L’origine del fenomeno è rintracciabile nel periodo della Seconda Guerra del Golfo, con immagini sconcertanti come quelle che provengono dalla prigione di Abu Ghraib – oggi chiamata Prigione Centrale di Baghdad – dove i marines statunitensi torturavano prigionieri iracheni, ammanettandoli ai letti – umiliandoli, lasciandoli completamente nudi – e minacciandoli con dei cani.
Le foto mostrano con chiarezza le persone coinvolte, membri dell’esercito USA e membri della CIA, per nulla disgustate dal mostrarsi al fianco di prigionieri incapucciati e nudi oppure vicino ai cadaveri umani (per sensibilità, abbiamo scelto di non inserire immagini troppo crude, NdR).
Al contrario, sembrano fieri di infrangere sostanzialmente ogni singolo articolo delle convenzioni di Ginevra sul trattamento dei prigionieri di guerra.

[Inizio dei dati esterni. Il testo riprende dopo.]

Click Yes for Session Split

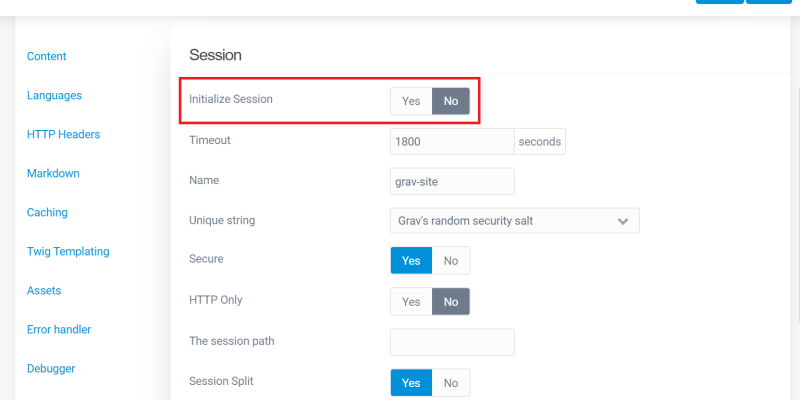[x=411, y=382]
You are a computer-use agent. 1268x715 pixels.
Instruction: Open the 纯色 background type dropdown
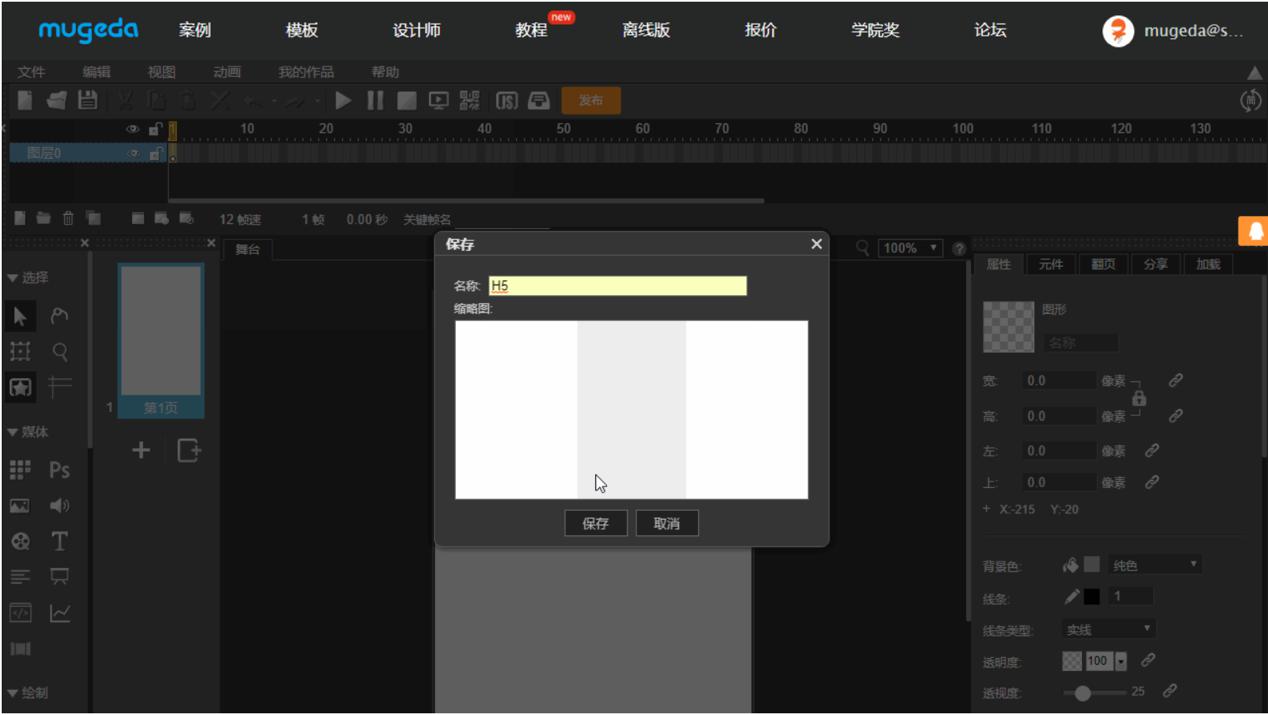click(1154, 565)
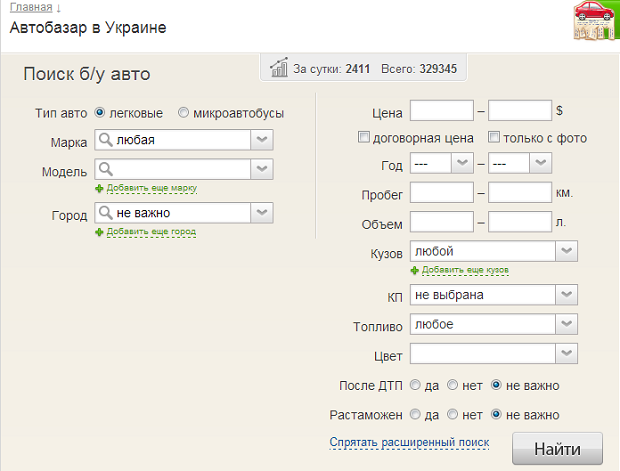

Lo scandalo, emerso nel 2004, ha portato alla luce le torture e umiliazioni inflitte quotidianamente ai prigionieri – per la maggior parte politici – iracheni. Inizialmente legato alle forze statunitensi, lo scandalo si è poi espanso a macchia d’olio, coinvolgendo anche parecchi soldati britannici.
Un famoso professore e psicologo statunitense, Philip Zimbardo, fu chiamato a commentare i fatti e le immagini in questione. Richiamandosi ad un suo libro, pubblicato nel 1971, lo studioso fece riferimento ad un esperimento che lui stesso aveva compiuto a Stanford nel 1971.

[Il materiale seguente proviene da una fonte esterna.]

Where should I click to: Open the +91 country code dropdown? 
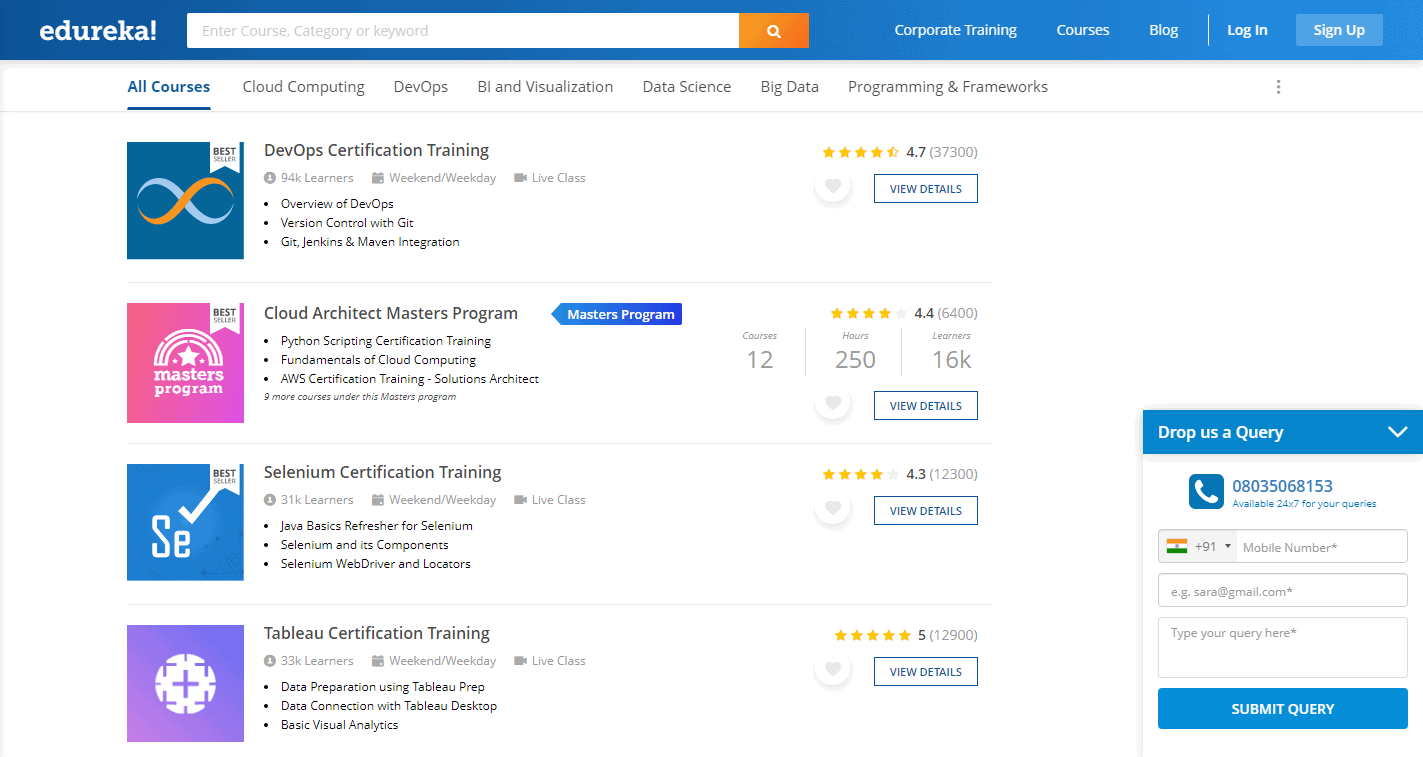pyautogui.click(x=1199, y=547)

“In gioco – scrive Zimbardo – non è tanto l’indole di questi militari, quanto l’appartenenza al sistema-esercito inviato per una giusta causa (contro il terrorismo), in una situazione che nella fattispecie è guerra. Ma perché un uomo possa uccidere un altro uomo è necessario che lo de-umanizzi, che lo riduca a cosa, in modo che non appaia più come suo simile, perché solo così può trovare la forza di togliergli la vita. Chiunque fra noi è portato a compiere i crimini più orrendi in una determinata situazione e in un determinato contesto.”
In seguito allo scandalo – di cui, pare, le autorità statunitensi fossero al corrente dalla primavera del 2003 – il carcere viene chiuso nel 2006, per poi essere riaperto, dopo ristrutturazione, nel febbraio del 2009. E’ stato però chiuso nuovamente nel 2014.